Stage 2: Single-Turn Reinforcement Learning (STRL)
Here, the model learns to discriminate and prefer action subspaces based on immediate context. Group Relative Policy Optimization (GRPO) is applied on one-step tasks with a reward function agnostic to surface form, evaluating only the underlying environmental effect of the executed action. This yields a policy that stochastically explores action spaces and begins to develop local context-aware action-space preferences.
The inclusion of STRL is empirically crucial. Models trained with STRL converge faster and reach higher asymptotic performance in downstream multi-turn RL, as demonstrated in ablation.
Figure 3: STRL-augmented CrossAgent exhibits marked sample efficiency and improved convergence in subsequent multi-turn RL.
Stage 3: Multi-Turn Reinforcement Learning (MTRL)
The final stage involves episodic trajectory optimization via GRPO, using sparse, long-horizon rewards directly tied to eventual task completion. To prevent mode collapse, the action-space selection policy distilled from STRL is initially preferred. The model ultimately learns to orchestrate granular and abstract actions to maximize long-horizon success rates and resource efficiency.

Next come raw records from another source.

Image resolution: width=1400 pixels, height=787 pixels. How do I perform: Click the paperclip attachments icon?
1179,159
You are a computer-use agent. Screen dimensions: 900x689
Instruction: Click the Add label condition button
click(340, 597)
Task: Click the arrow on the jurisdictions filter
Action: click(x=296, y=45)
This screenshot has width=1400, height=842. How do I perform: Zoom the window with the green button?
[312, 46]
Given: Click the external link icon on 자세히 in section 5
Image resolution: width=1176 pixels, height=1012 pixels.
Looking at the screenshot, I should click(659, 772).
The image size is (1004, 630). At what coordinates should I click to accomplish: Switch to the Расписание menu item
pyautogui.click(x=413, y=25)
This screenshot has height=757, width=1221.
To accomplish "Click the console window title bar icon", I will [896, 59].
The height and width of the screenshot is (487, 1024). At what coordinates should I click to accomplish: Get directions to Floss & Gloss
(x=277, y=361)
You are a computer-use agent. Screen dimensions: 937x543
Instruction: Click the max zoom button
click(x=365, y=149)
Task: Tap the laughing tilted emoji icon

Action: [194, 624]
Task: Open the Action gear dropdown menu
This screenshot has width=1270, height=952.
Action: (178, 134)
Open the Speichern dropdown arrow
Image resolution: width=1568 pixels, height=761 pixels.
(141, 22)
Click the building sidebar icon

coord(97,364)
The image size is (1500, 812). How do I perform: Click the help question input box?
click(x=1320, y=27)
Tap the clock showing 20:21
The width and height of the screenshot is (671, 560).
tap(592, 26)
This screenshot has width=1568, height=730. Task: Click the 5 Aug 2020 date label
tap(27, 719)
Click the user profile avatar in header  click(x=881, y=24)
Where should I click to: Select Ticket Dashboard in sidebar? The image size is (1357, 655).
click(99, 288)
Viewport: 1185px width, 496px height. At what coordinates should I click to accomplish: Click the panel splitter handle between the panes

Empirical Analysis and Results
CrossAgent is evaluated across the OpenHA benchmark suite—over 800 Minecraft tasks, spanning navigation, combat, and GUI-based crafting. The experiments place strong emphasis on task diversity, requiring robust phase-specific adaptation due to the heterogeneity of interface demands.
Key empirical findings:
STRL importance: Removing the STRL phase leads to a notable drop-off in OOD generalization, especially in tasks requiring non-trivial interface adaptation.
Dynamic Action-Space Adaptation: Qualitative Analysis
Case studies further illustrate how CrossAgent’s switching policy is intrinsically context- and phase-aware, not stochastic. In the Kill Sheep task, the agent utilizes motion primitives for terrain traversal, spatial grounding for entity targeting, and atomic actions for high-frequency attacks, adapting interface choice seamlessly with task progression.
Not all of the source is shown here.